Using computer modeling, NASA has determined that the devastating Dust Bowl in the American Southwest during the 1930s, which helped to set off the Great Depression, was caused by some of the same forces that are driving global warming today.
NASA’s computer model shows that a combination of colder-than-normal water in the tropical Pacific and warmer tropical Atlantic temperatures combined to create the drought conditions. This means that, despite improved farming techniques, it could happen again. NASA’s Siegfried Schubert says, “We know the computer matches well with what’s gone on the past few decades, but we want to test it against other well-documented events from the past, like the Dust Bowl drought, to confirm it against real-world events.”
The Dust Bowl hit Kansas, Colorado, Oklahoma, Texas and New Mexico the hardest. “The 1930s drought was the major climatic event in the nation’s history,” Schubert says. From 1931 through 1939, warm temperatures in the Atlantic produced a “double-whammy for the people in the Plains states. Just beginning to understand what occurred is really critical to understanding future droughts and the links to global climate change issues we’re experiencing today.

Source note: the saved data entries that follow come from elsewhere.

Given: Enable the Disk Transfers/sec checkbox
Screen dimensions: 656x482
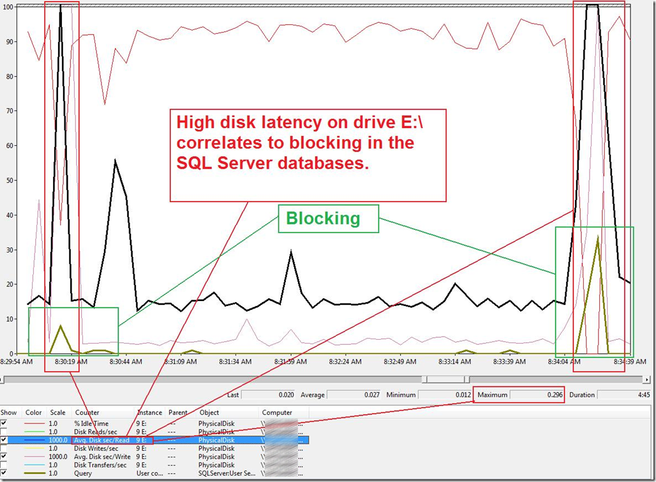Looking at the screenshot, I should pyautogui.click(x=4, y=465).
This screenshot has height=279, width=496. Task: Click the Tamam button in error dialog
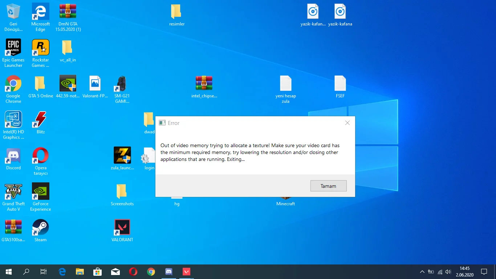[x=328, y=186]
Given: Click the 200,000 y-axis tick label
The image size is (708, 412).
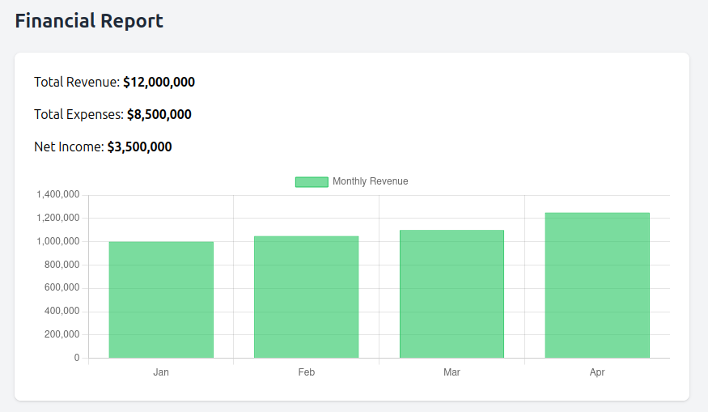Looking at the screenshot, I should 61,334.
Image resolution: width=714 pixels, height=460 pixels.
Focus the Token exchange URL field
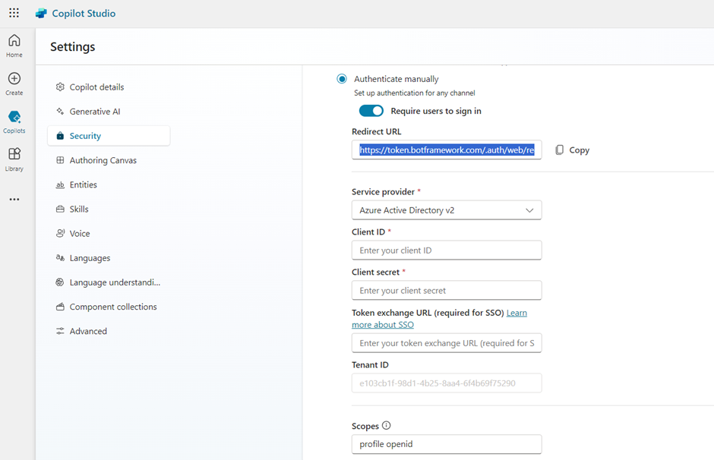point(447,343)
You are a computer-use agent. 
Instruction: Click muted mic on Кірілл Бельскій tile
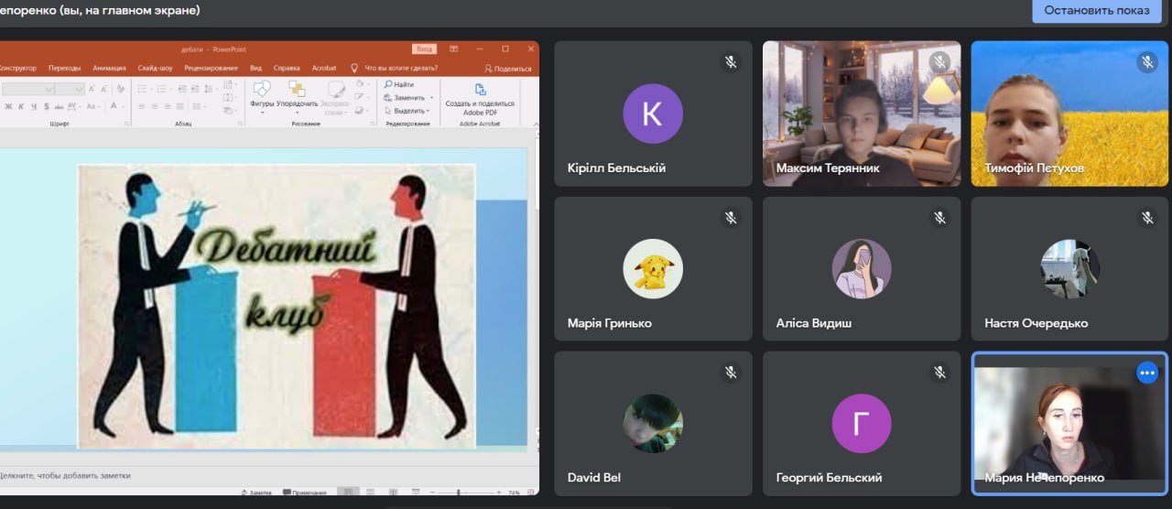731,62
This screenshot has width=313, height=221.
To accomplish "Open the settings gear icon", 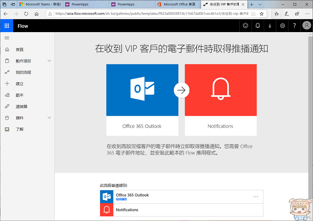I will coord(282,26).
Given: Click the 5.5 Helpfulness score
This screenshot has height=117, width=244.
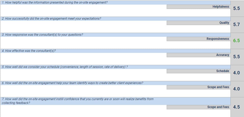Looking at the screenshot, I should 236,9.
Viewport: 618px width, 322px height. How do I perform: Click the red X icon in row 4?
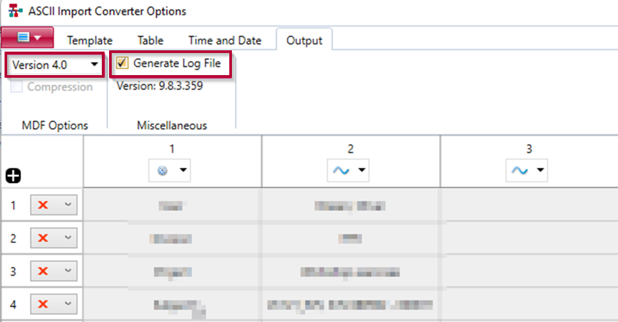pos(43,304)
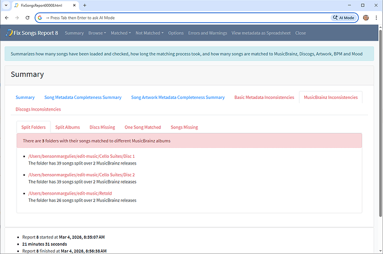The height and width of the screenshot is (254, 383).
Task: Go back using the browser back arrow
Action: (x=6, y=18)
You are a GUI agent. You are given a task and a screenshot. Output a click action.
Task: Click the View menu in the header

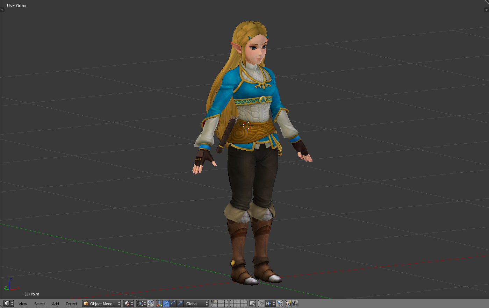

“There is a persistent low-level jet stream that moves west across the Gulf of Mexico that is almost always there. It pumps water vapor from the tropics up into the center of the country. But the model shows that jet stream weakened and moved farther south than normal, and this made the drought much worse in the summer and fall months.
“It’s hard to say if another Dust Bowl-scale drought could occur again in the near future, both because land use has changed, but also because the average surface temperatures in both the Atlantic and Pacific are higher than they have ever been since we started keeping records.”

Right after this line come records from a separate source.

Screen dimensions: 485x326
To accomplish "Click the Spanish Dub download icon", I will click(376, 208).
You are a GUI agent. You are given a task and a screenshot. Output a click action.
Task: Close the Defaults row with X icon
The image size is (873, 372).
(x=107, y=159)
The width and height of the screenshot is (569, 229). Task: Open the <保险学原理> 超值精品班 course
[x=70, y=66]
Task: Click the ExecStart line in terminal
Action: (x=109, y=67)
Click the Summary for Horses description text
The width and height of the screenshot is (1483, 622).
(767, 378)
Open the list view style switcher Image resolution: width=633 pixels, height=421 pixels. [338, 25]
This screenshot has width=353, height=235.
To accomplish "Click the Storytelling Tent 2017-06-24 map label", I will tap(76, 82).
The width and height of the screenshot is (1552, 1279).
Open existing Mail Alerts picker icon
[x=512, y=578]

Whether it will create a new dust bowl remains to be seen, but scientists say that only a huge spring snow storm can save the West from worst drought in 1,400 years. Henry Brean writes that without more snow?a LOT more?this will be the fifth straight year of below-average precipitation in the Colorado River Basin.

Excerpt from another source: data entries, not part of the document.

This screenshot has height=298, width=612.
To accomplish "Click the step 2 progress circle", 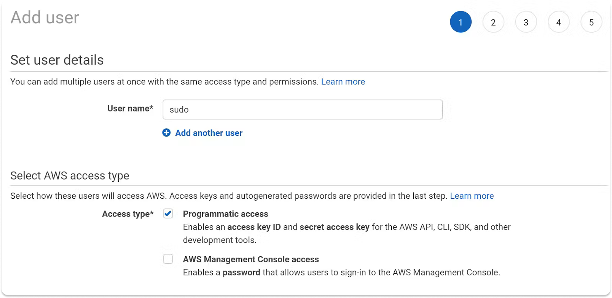I will point(493,22).
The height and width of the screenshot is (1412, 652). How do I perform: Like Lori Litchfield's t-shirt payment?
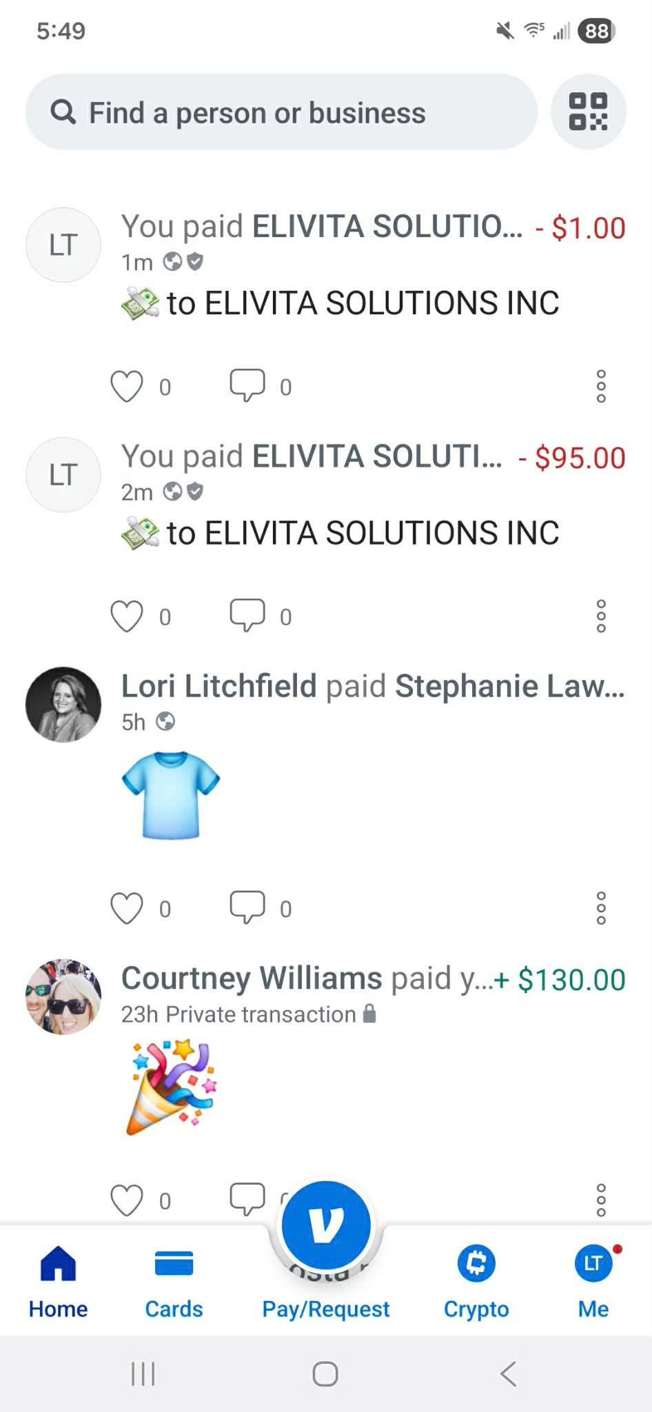click(127, 908)
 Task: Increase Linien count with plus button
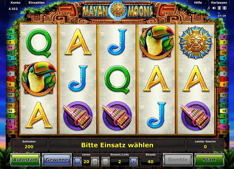tap(95, 162)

“Historically, you would expect to have 100% of your snow pack (for the year) by April 1,” says Bob Walsh of the U.S. Bureau of Reclamation. “It’s not unusual to get additional snowfall into April, but I don’t think anybody anticipates a large enough snowfall to significantly impact reservoir levels.”
It doesn’t just affect Colorado. Lake Mead, which provides the Las Vegas Valley with about 90% of its water, is 40% lower than normal. Water authority spokesman J.C. Davis says, “It’s going to be several years before we can begin to recover from this. We’re in this drought for a long time to come.”